Jailbreak attacks challenge safety mechanisms in these models. They exploit training data or architecture vulnerabilities to generate unsafe outputs. Techniques vary from textual prompts in LLMs to multimodal manipulation in MLLMs and inappropriate image generation in T2I models. These adversaries aim to generate outputs contravening ethical guidelines.

Evaluation Protocol

Benchmarks

Evaluation benchmarks like CNSafe and CNSafe_RT offer tailored safety assessments across multiple categories like socialist values and discrimination. Similar benchmarks for MLLMs, such as SafeBench and MM-SafetyBench, focus on multimodal vulnerabilities. I2P evaluates T2I models against real-world unsafe content categories like violence and illegal activities.

Evaluation Methods

The study uses a hybrid evaluation approach combining LLM-as-Judge with human assessments to ensure comprehensive evaluations. This blend allows scalable and context-aware evaluations across complex safety risks.

Metrics

The primary metric used is Attack Success Rate (ASR), measuring the proportion of unsafe responses in model outputs. This applies uniformly across LLMs, MLLMs, and T2I models, providing a consistent basis for vulnerability comparisons.

Experimental Findings

LLMs Safety Vulnerabilities

DeepSeek-R1 and DeepSeek-V3 exhibit language-based disparities in safety performance. English contexts show higher ASRs, indicating less effective safety alignment across languages. Chain-of-Thought reasoning models reveal increased vulnerabilities due to transparency.

Figure 1: ASR (\%) of DeepSeek-R1 and DeepSeek-V3 on CNSafe_RT.

Comparative Analysis with Other Chinese LLMs

DeepSeek models show inferior safety performance compared to other Chinese LLMs, particularly in reasoning transparency among reasoning models and innovative training methods lacking safety considerations.

Figure 2: ASR (\%) of Chinese-developed LLMs on CNSafe_RT.

Safety in MLLMs

DeepSeek-VL2's vulnerabilities primarily stem from inadequate comprehension of typographical perturbations and semantic image understanding, resulting in higher ASRs in typography-based attacks.

Figure 3: Image semantic-based Attack.

T2I Model Risks

Janus-Pro-7B faces significant safety risks, especially in generating inappropriate sexual content and illegal activity images, much like Stable-Diffusion-3.5-Large.

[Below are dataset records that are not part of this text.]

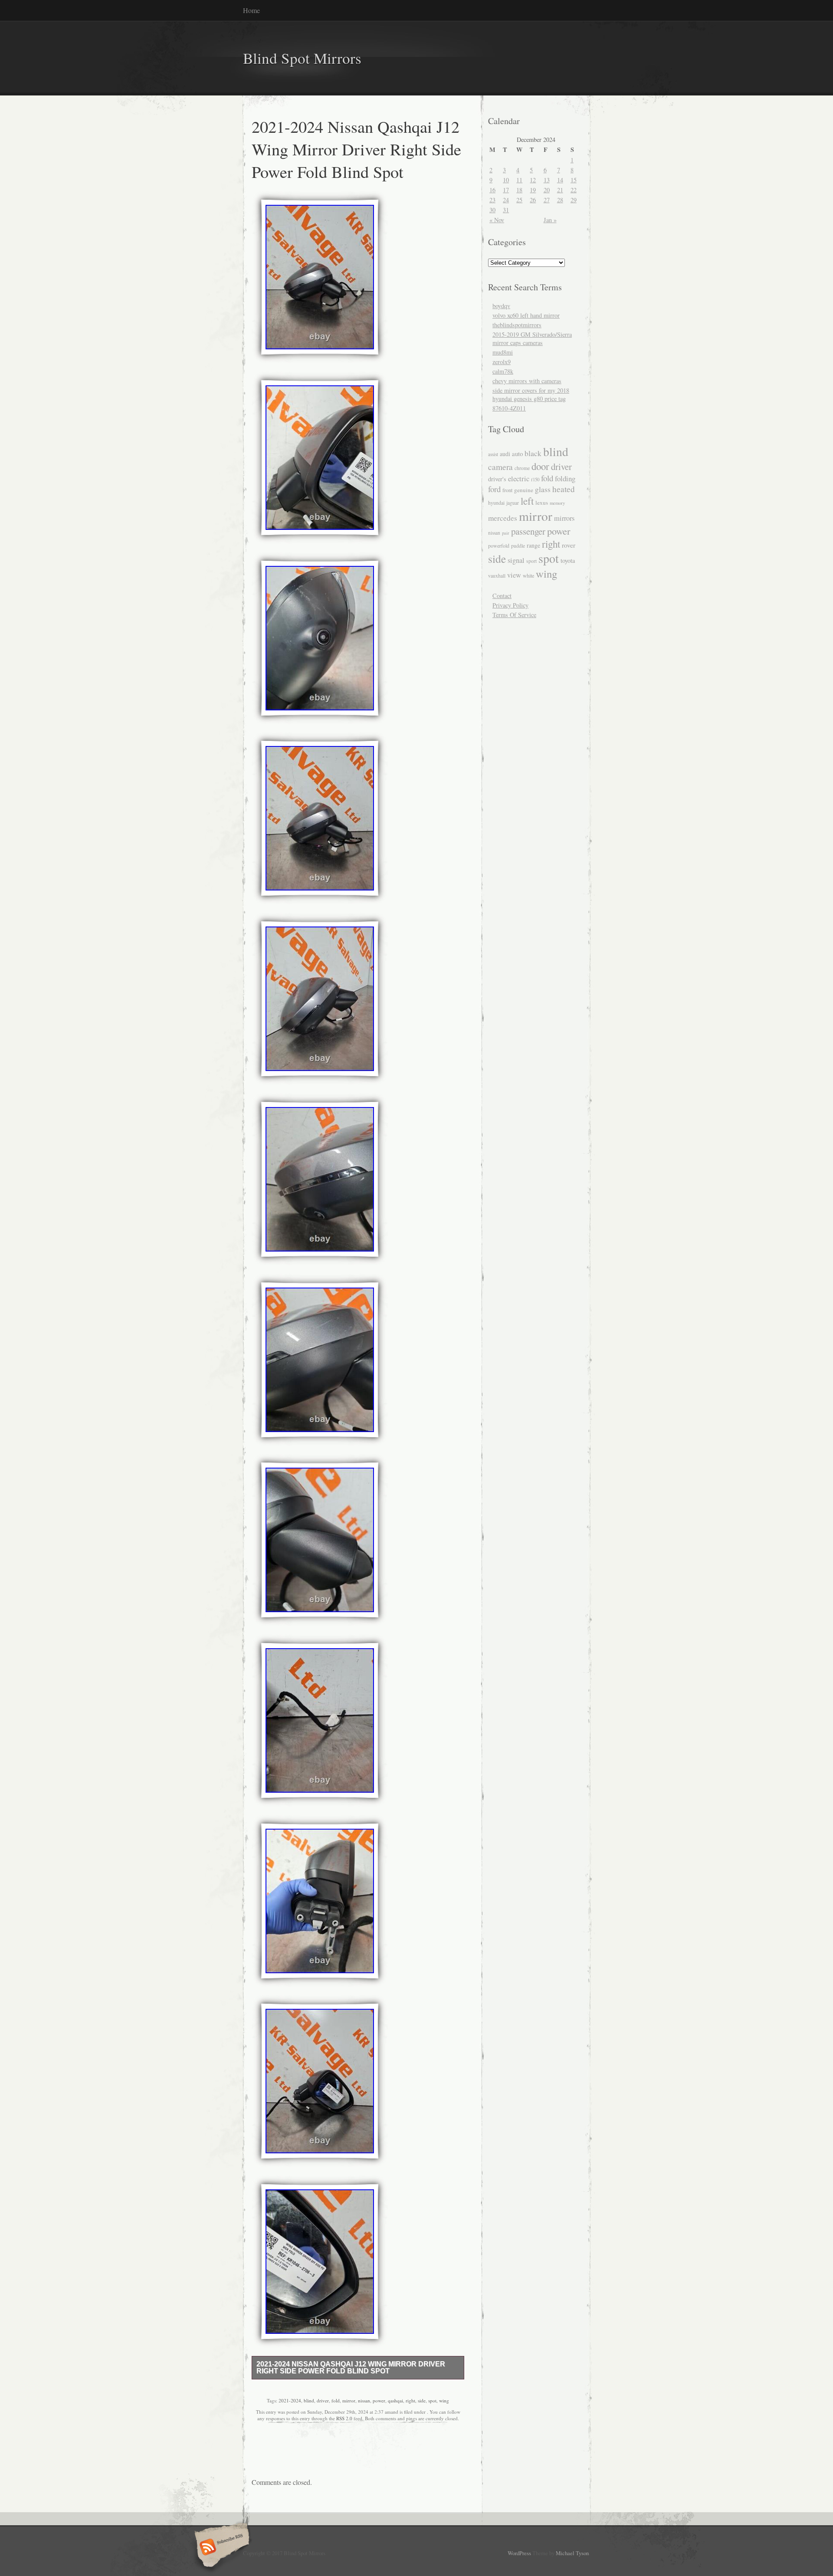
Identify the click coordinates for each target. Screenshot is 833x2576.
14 (560, 180)
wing (444, 2400)
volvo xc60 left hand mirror (526, 315)
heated (563, 488)
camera (500, 466)
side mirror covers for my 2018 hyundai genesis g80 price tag (530, 394)
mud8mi (502, 352)
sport (531, 561)
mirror (348, 2400)
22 (574, 190)
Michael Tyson (572, 2553)
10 (506, 180)
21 (560, 190)
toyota (568, 560)
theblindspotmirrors (516, 325)
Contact (502, 595)
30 (492, 210)
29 (574, 200)
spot (432, 2400)
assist (493, 454)
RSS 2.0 (344, 2418)
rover (568, 545)
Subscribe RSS (220, 2547)
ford (494, 488)
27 (547, 200)
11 (519, 180)
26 (533, 200)
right (410, 2400)
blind (309, 2400)
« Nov (496, 220)
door (540, 466)
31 (506, 210)
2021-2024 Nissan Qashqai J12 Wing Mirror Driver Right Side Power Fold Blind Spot (350, 2367)
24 (506, 200)
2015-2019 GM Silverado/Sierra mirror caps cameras (532, 338)
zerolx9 (501, 362)
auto (517, 453)
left (527, 500)
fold (335, 2400)
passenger (528, 531)
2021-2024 (290, 2400)
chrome (522, 468)
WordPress (519, 2553)
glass (543, 489)
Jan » (550, 220)
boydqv (501, 306)
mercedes (502, 518)
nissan (364, 2400)
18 (519, 190)
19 (533, 190)
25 (519, 200)
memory (557, 503)
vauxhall (496, 575)
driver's (497, 479)
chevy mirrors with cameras (526, 381)
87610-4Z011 (509, 408)
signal (516, 560)
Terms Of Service (514, 615)
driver (323, 2400)
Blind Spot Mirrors (302, 58)
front (507, 489)
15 (574, 180)
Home (251, 10)
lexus (541, 502)
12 (533, 180)
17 (506, 190)
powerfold (498, 545)
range (533, 545)
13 (547, 180)
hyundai (496, 502)
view (514, 575)
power (379, 2400)
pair (505, 533)
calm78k (502, 371)
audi (505, 454)
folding (565, 478)
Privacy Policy (510, 605)
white (528, 575)
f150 (535, 479)
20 (547, 190)
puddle (518, 545)
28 (560, 200)
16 (492, 190)
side (422, 2400)
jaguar (512, 502)
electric (518, 478)
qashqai (395, 2400)
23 (492, 200)
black (533, 453)
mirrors (564, 518)
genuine (523, 490)
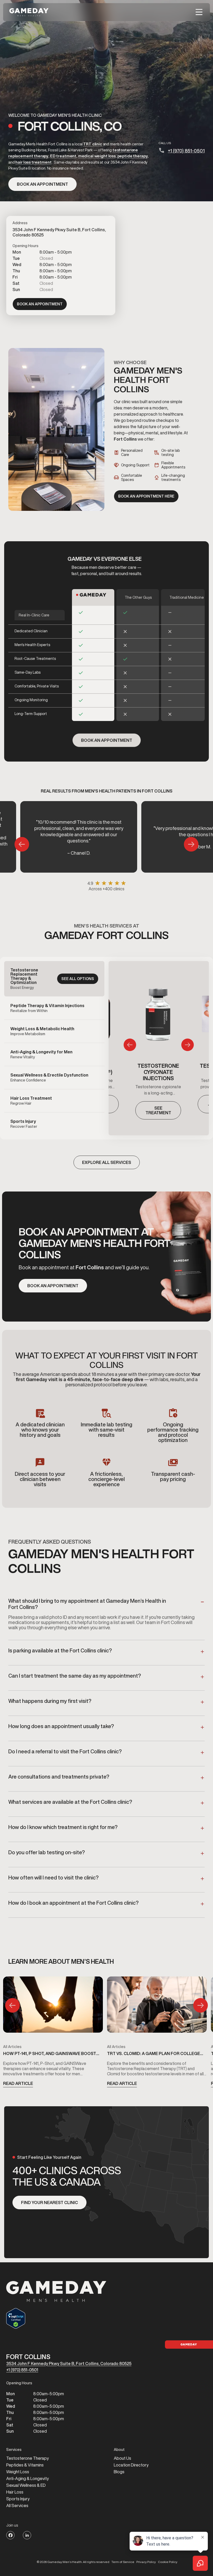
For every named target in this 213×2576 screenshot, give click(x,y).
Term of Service (122, 2562)
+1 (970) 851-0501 (186, 150)
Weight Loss (17, 2472)
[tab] (54, 978)
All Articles (12, 2047)
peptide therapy (132, 156)
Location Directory (131, 2465)
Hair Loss (14, 2492)
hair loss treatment (33, 162)
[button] (199, 12)
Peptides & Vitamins (25, 2465)
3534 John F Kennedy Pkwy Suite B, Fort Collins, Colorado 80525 (68, 2363)
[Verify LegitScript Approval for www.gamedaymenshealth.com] (56, 2318)
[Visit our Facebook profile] (10, 2535)
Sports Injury (18, 2499)
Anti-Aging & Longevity (27, 2478)
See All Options (77, 979)
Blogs (119, 2472)
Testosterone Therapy (27, 2458)
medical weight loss (97, 156)
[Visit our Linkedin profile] (27, 2535)
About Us (122, 2458)
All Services (17, 2505)
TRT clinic (92, 144)
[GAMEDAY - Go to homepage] (56, 2291)
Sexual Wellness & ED (26, 2485)
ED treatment (63, 156)
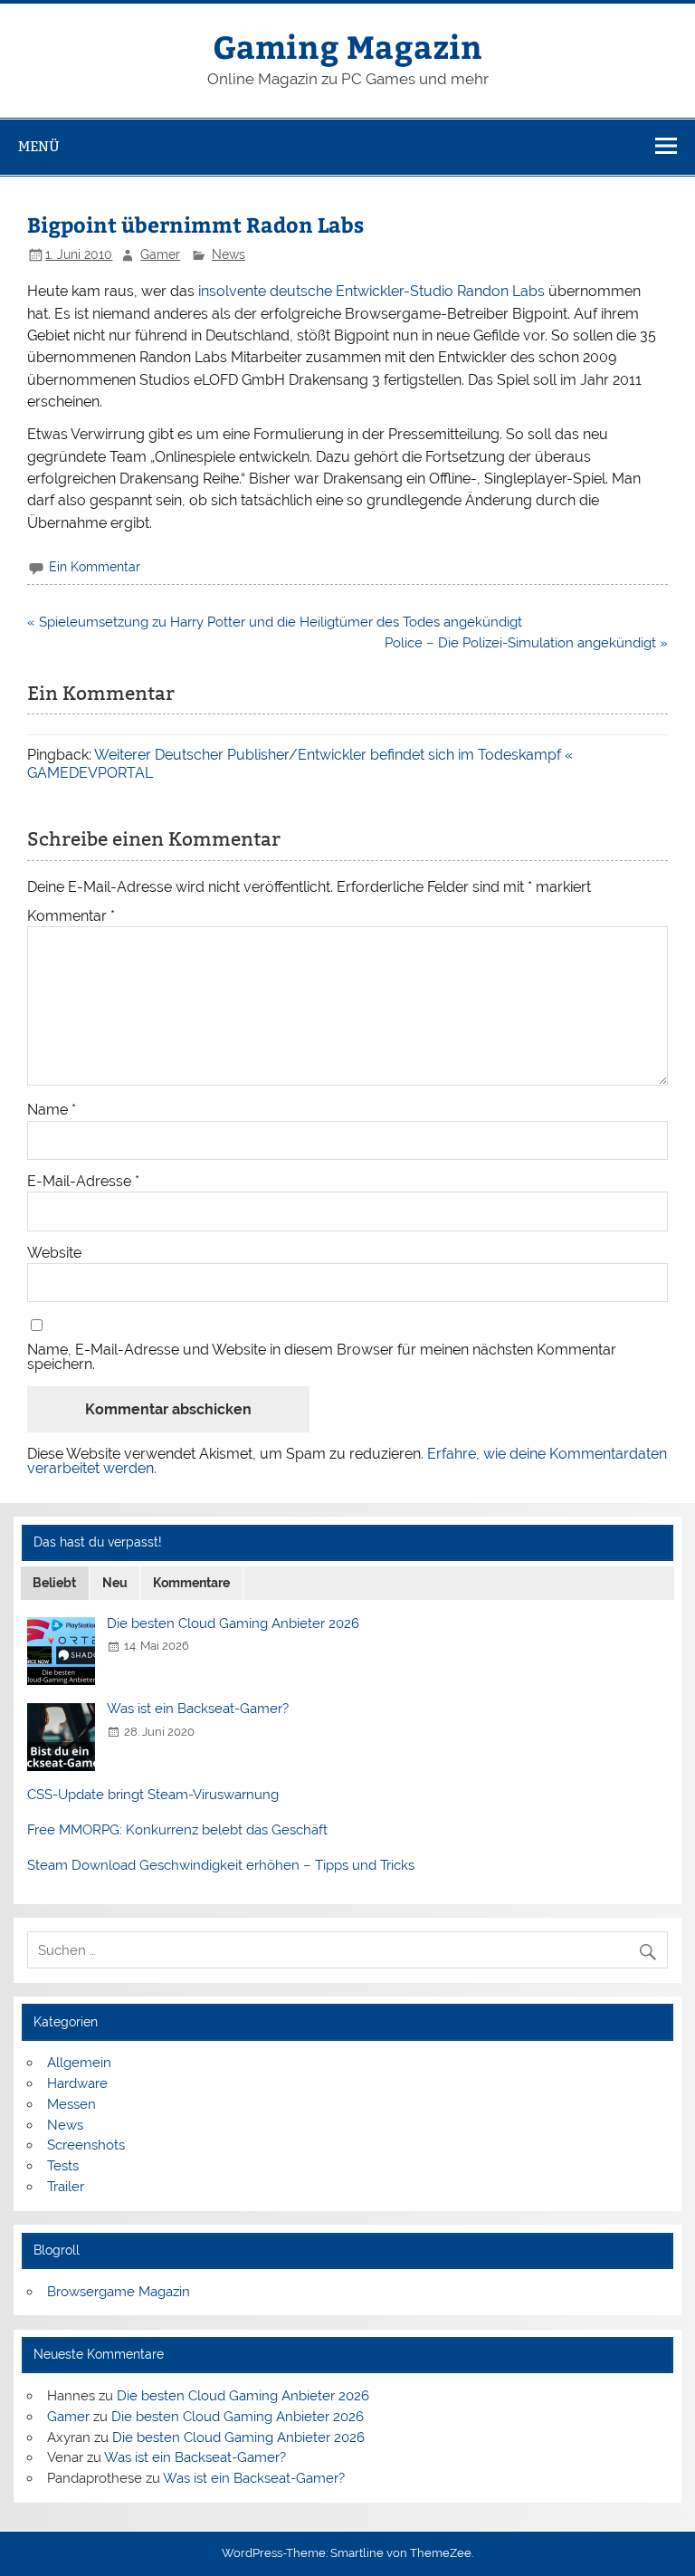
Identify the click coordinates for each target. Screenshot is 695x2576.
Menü (39, 146)
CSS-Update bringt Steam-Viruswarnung (153, 1794)
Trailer (65, 2187)
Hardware (77, 2083)
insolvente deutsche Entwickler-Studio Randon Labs (371, 291)
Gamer (160, 254)
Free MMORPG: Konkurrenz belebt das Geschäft (177, 1830)
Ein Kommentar (94, 567)
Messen (71, 2104)
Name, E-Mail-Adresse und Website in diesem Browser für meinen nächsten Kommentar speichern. (321, 1357)
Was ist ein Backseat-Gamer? (198, 1708)
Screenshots (86, 2145)
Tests (63, 2166)
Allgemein (79, 2062)
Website (54, 1253)
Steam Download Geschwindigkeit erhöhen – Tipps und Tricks (220, 1865)
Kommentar (71, 916)
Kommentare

Figure 4: Examples of unsafe images generated by Janus-Pro-7B.

Conclusion

The evaluation reveals several critical insights:

Jailbreaking Vulnerabilities: Despite robust direct threat handling, DeepSeek models are susceptible to adversarial manipulations.
Cross-lingual Disparities: Safety alignment differs across languages, with more vulnerabilities in English contexts.
Chain-of-Thought Risks: Transparency in reasoning models increases attack surfaces.
Multimodal Capability Deficiencies: Strong safety performance often masks limitations in comprehension.
Text-to-Image Generation Risks: Urgent need for strengthened safety measures in T2I models.

These findings call for continual safety evaluations and stronger mechanisms, especially against jailbreak attacks, alongside developing comprehensive benchmarks to refine large model safety protocols.